2月 062019
 

Splitting external text data files into multiple files

Recently, I worked on a cybersecurity project that entailed processing a staggering number of raw text files about web traffic. Millions of rows had to be read and parsed to extract variable values.

The problem was complicated by the varying records composition. Each external raw file was a collection of records of different structures that required different parsing programming logic. Besides, those heterogeneous records could not possibly belong to the same rectangular data tables with fixed sets of columns.

Solving the problem

To solve the problem, I decided to employ a "divide and conquer" strategy: to split the external file into many files, each with a homogeneous structure, then parse them separately to create as many output SAS data sets.

My plan was to use a SAS DATA Step for looping through the rows (records) of the external file, read each row, identify its type, and based on that, write it to a corresponding output file.

Like how we would split a data set into many:

 
data CARS_ASIA CARS_EUROPE CARS_USA;
   set SASHELP.CARS;
   select(origin);
      when('Asia')   output CARS_ASIA;
      when('Europe') output CARS_EUROPE;
      when('USA')    output CARS_USA;
   end;   
run;

But how do you switch between the output files? The idea came from SAS' Chris Hemedinger, who suggested using multiple FILE statements to redirect output to different external files.

Splitting an external raw file into many

As you know, one can use PUT statement in a SAS DATA Step to output a character string or a combination of character strings and variable values into an external file. That external file (a destination) is defined by a

 
filename inf  'c:\temp\input_file.txt';
filename out1 'c:\temp\traffic.txt';
filename out2 'c:\temp\system.txt';
filename out3 'c:\temp\threat.txt';
filename out4 'c:\temp\other.txt';
 
data _null_;
   infile inf;
   input REC_TYPE $10. @;
   input;
   select(REC_TYPE);
      when('TRAFFIC') file out1;
      when('SYSTEM')  file out2;
      when('THREAT')  file out3;
      otherwise       file out4;
   end;
   put _infile_;
run;

In this code, the first INPUT statement retrieves the value of REC_TYPE. The trailing @ line-hold specifier ensures that an input record is held for the execution of the next INPUT statement within the same iteration of the DATA Step. It may not be used exactly as written, but the point is you need to capture the filed(s) of interest and stay on the same row.

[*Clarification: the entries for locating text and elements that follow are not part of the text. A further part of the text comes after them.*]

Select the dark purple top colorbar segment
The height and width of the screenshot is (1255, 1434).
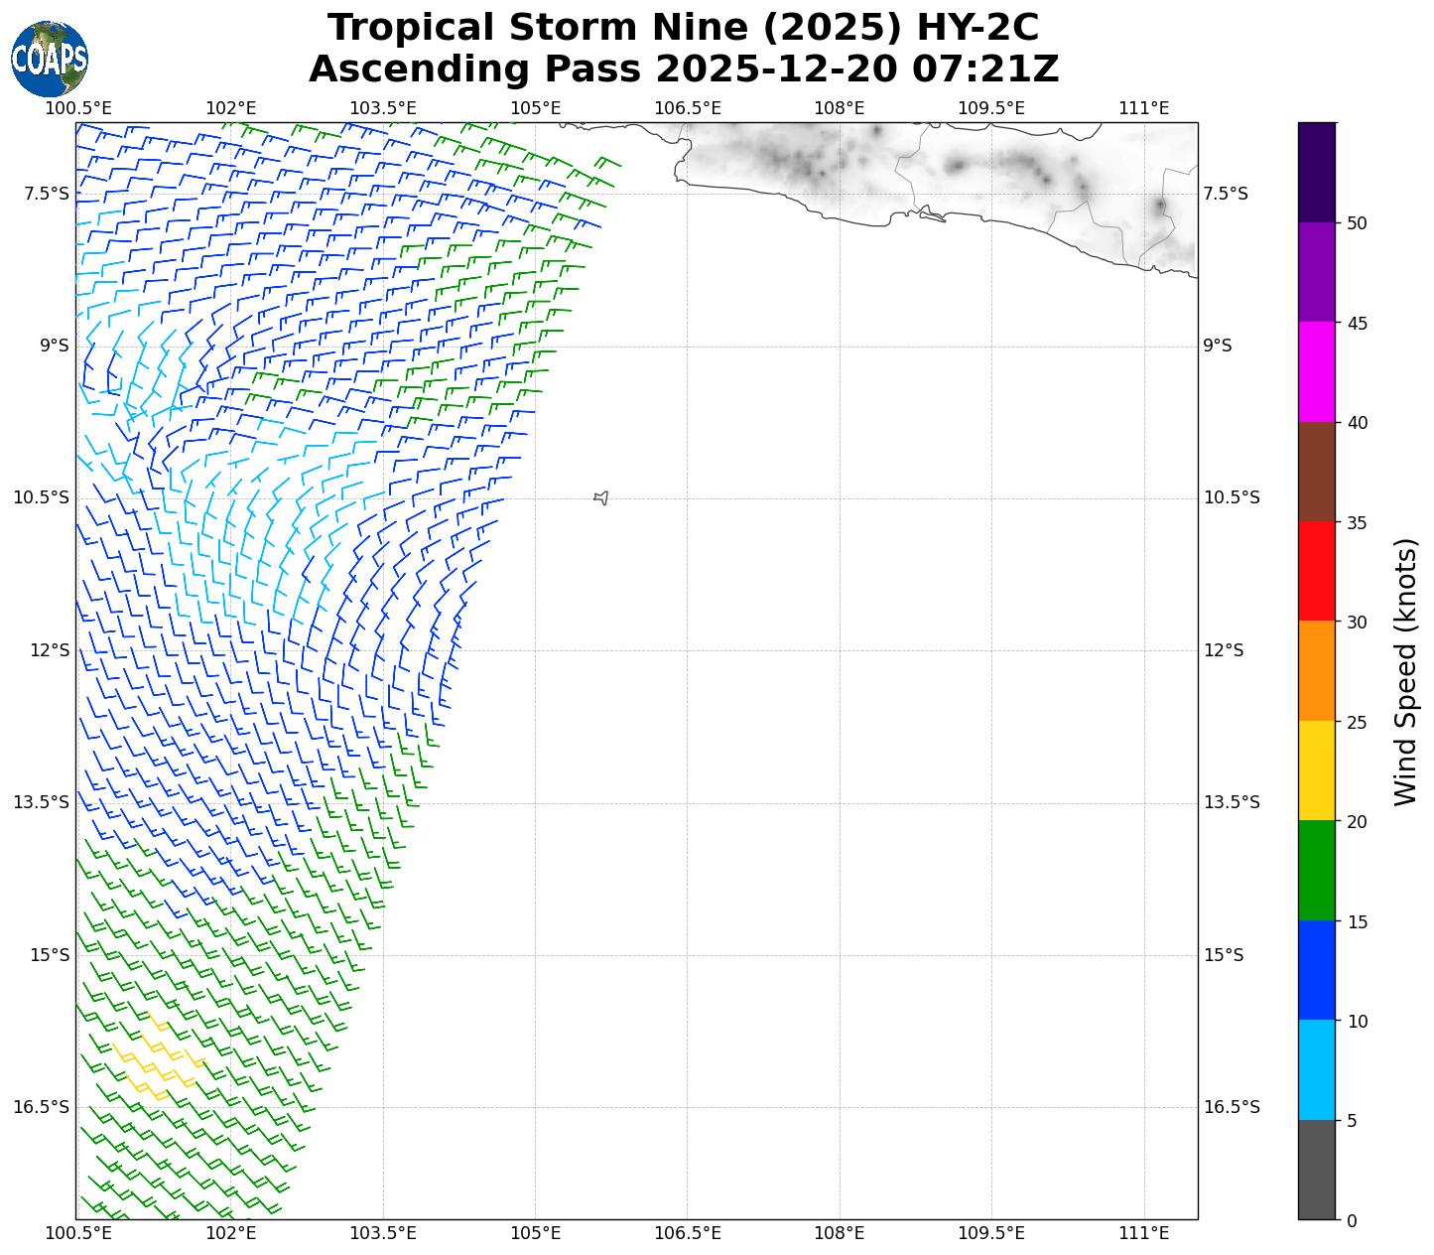(1317, 172)
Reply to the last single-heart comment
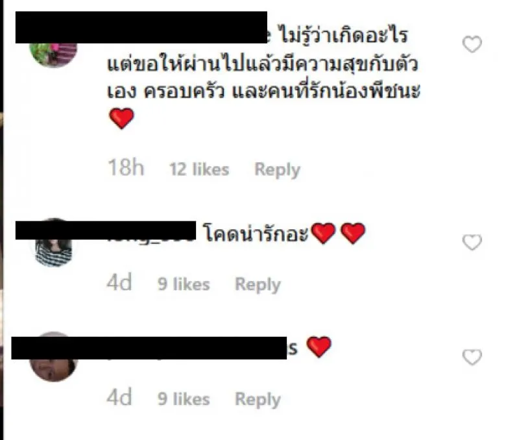This screenshot has width=519, height=440. [x=258, y=399]
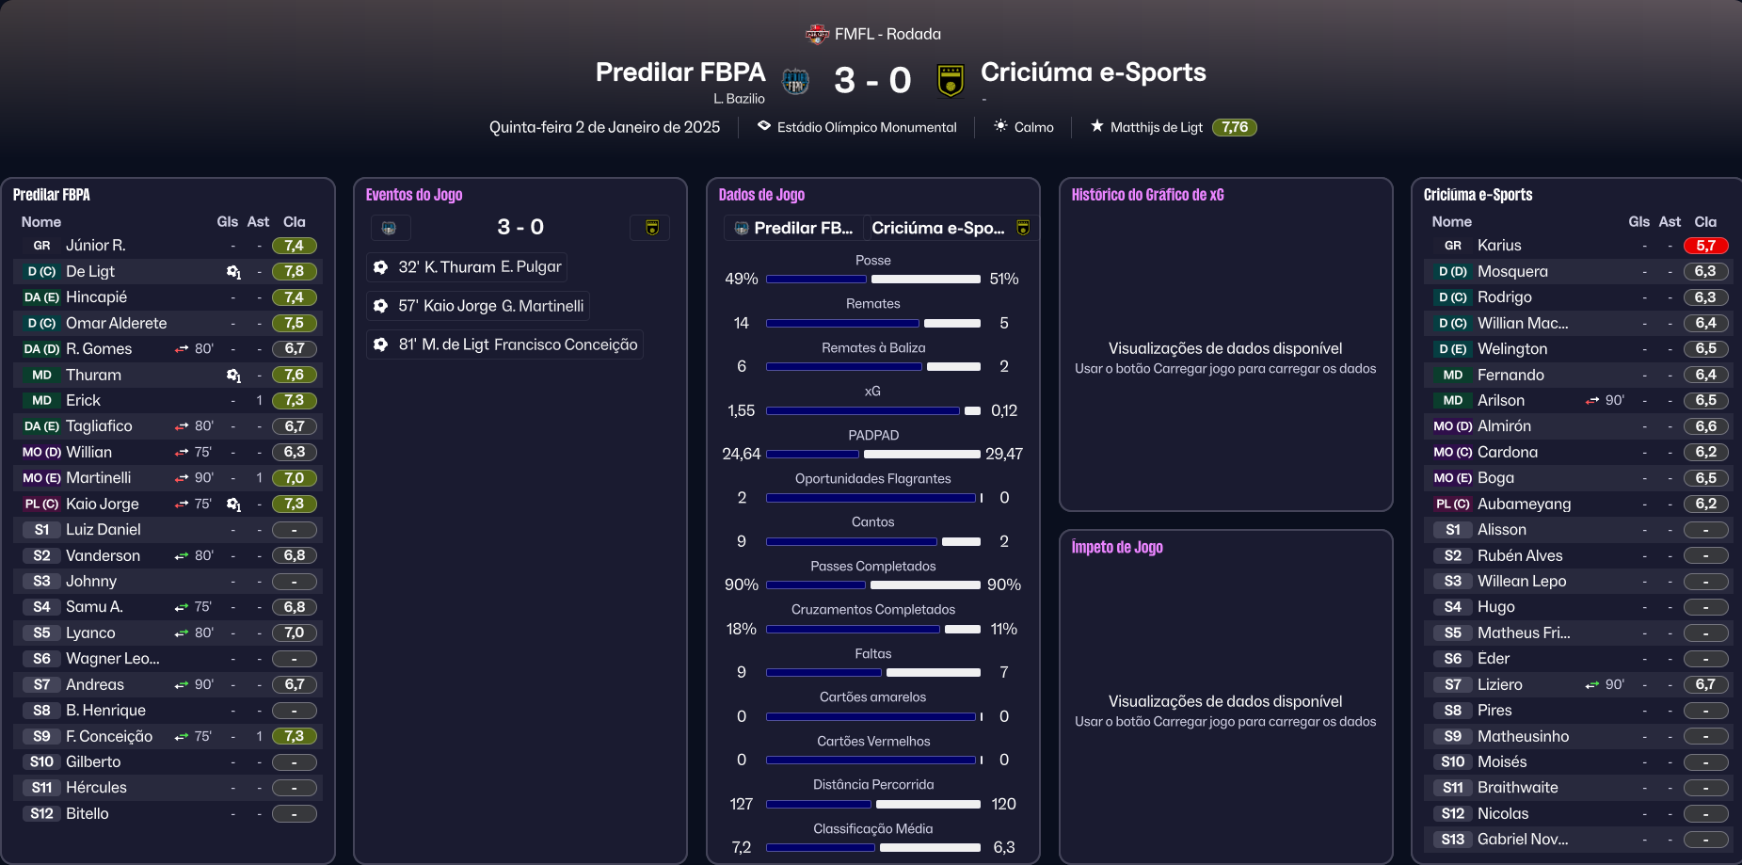
Task: Click the FMFL competition logo
Action: pyautogui.click(x=817, y=34)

The second INPUT statement reads the whole raw file record into the _infile_ DATA Step automatic variable.

Depending on the value of the REC_TYPE variable assigned in the first INPUT statement, SELECT block toggles the FILE definition between one of the four filerefs, out1, out2, out3, or out4.

Then the PUT statement outputs the _infile_ automatic variable value to the output file defined in the SELECT block.

Splitting a data set into several external files

Similar technique can be used to split a data table into several external raw files. Let’s combine the above two code samples to demonstrate how you can split a data set into several external raw files:

 
filename outasi 'c:\temp\cars_asia.txt';
filename outeur 'c:\temp\cars_europe.txt';
filename outusa 'c:\temp\cars_usa.txt';
 
data _null_;
   set SASHELP.CARS;
   select(origin);
      when('Asia')   file outasi;
      when('Europe') file outeur;
      when('USA')    file outusa;
   end;
   put _all_; 
run;

This code will read observations of the SASHELP.CARS data table, and depending on the value of ORIGIN variable, put _all_ will output all the variables (including automatic variables _ERROR_ and _N_) as named values (VARIABLE_NAME=VARIABLE_VALUE pairs) to one of the three external raw files specified by their respective file references (outasi, outeur, or outusa.)

You can modify this code to produce delimited files with full control over which variables and in what order to output. For example, the following code sample produces 3 files with comma-separated values:

 
data _null_;
   set SASHELP.CARS;
   select(origin);
      when('Asia')   file outasi dlm=',';
      when('Europe') file outeur dlm=',';
      when('USA')    file outusa dlm=',';
   end;
   put make model type origin msrp invoice; 
run;

You may use different delimiters for your output files. In addition, rather than using mutually exclusive SELECT, you may use different logic for re-directing your output to different external files.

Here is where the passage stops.